I never see any of the anesthesiologists do much; their CRNAs seem to do it all for them: patient interview, chart research & review, intubation, IV, ventilation, medication prep. The CRNA attaches the four assorted syringes required for general anesthesia to the IV line, the anesthesiologist pops in for 45 seconds to push the plungers in and to watch the intubation. Then, like a ninja, they disappear.
Two of the CRNAs kindly take me under their wings and let me follow them around as I’ve long lost contact with my preceptor. They hunt down a few patients for me to intubate, which is an unfortunate few simply due to that day’s scheduling. I wait for the next series of surgeries by watching a spinal fusion. A surgeon with a fiberoptic tail screws metal into an old woman’s spine, using 2-D x-rays to develop a 3-D map in his head. One of the CRNAs explains to me that the patient still experiences pain, they just don’t realize it. However, their body reacts to it — every time the surgeon does something that makes me cringe inside, the patient’s heart rate and blood pressure increases. I’ve known this fact for years, but there’s something to be said about witnessing it.
There are 26 ORs on this floor. Surgeries are scheduled within tens of minutes of each other. As soon as one finishes, the patient is quickly wheeled out, the cleaning staff swoops in and sanitizes the room, and the next patient is soon wheeled in. The staff appears to be mixed and matched randomly for each surgery; I don’t see the two of the same nurses in the same OR more than once. Only three hours pass and it feels like seven. I have no idea how these people can maintain this seemingly frantic assembly line for 12 hours straight.
At 0900, I declare that I need a calorie recharge and slip downstairs to the cafeteria. I have some sort of magical timing because I just happen to come across one of my fellow paramedic classmates doing clinical time in the ER. I’m so overwhelmed that I run up and hug her; I don’t even know her name, but I’m so happy to finally see a face I recognize. She gets a free favor in the future for letting me unload on her.

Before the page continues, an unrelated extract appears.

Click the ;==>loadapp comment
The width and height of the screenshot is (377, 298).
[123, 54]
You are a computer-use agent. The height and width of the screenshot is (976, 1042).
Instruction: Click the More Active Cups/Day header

I stick around after my last intubation to watch the full surgery from start to finish. I help move the patient a bit and assist with basic surgical necessities. It feels nice to help instead of just stand there watching. By noon I’m completely exhausted and resigned to the obvious fact that I’m going to have to come back another day. I get two endotracheal intubations and one LMA out of the experience. At least I finally realize what I’m doing.